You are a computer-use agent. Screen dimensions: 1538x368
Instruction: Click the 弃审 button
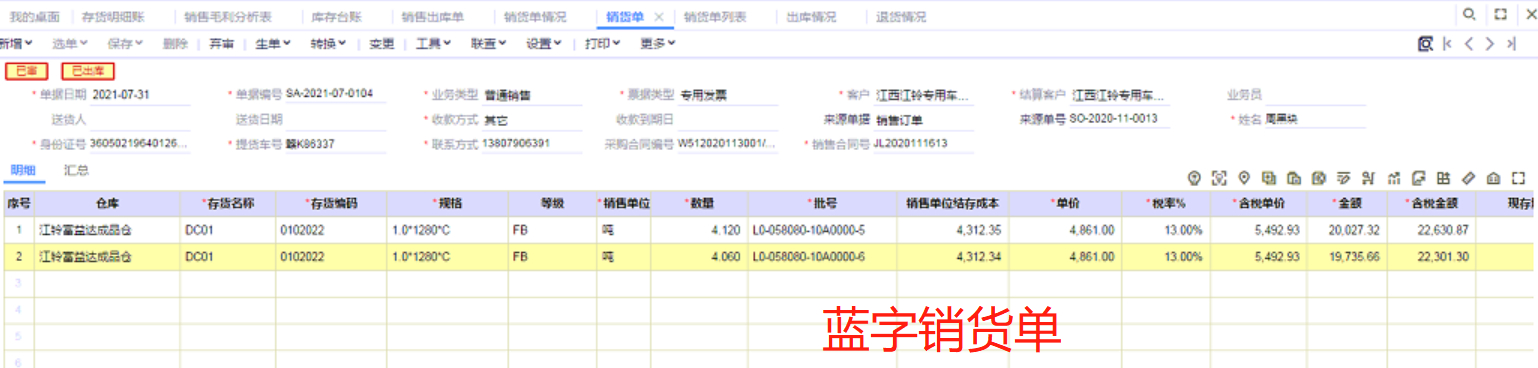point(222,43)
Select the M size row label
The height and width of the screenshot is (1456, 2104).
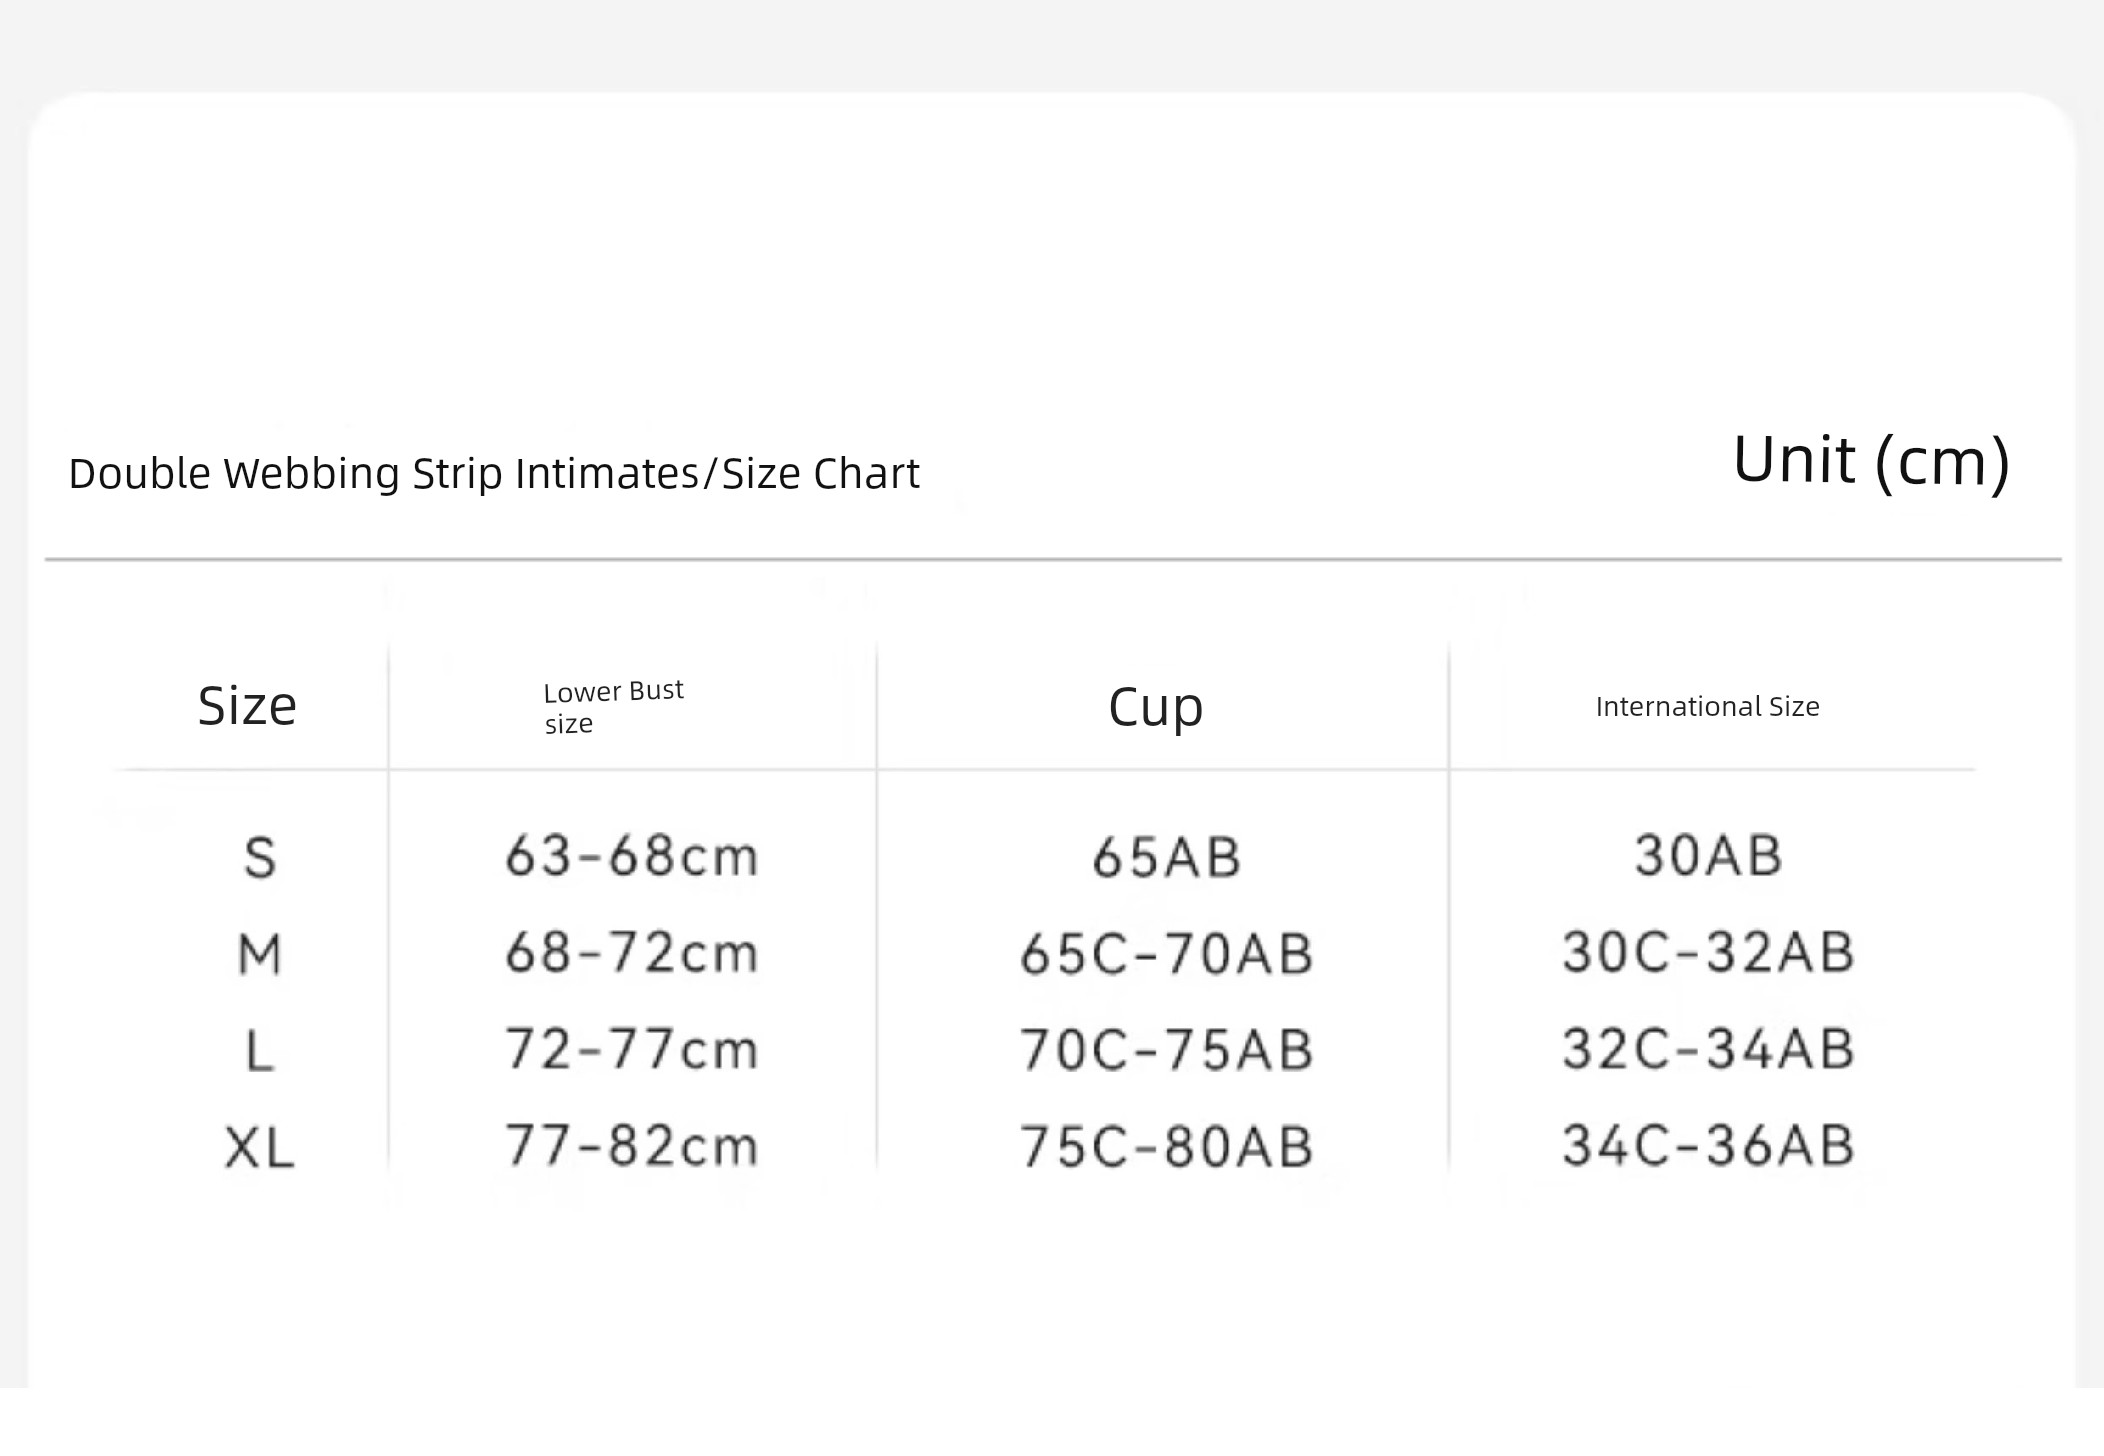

● **Problem details**
Reproduce all of the material above word for word. Omit the pictures.

● **Exercise solution**
You are a computer-use agent. Screen dimensions: 1538x368
Instruction: Click the 弃审 button
point(222,43)
Select the M size row label
The height and width of the screenshot is (1456, 2104).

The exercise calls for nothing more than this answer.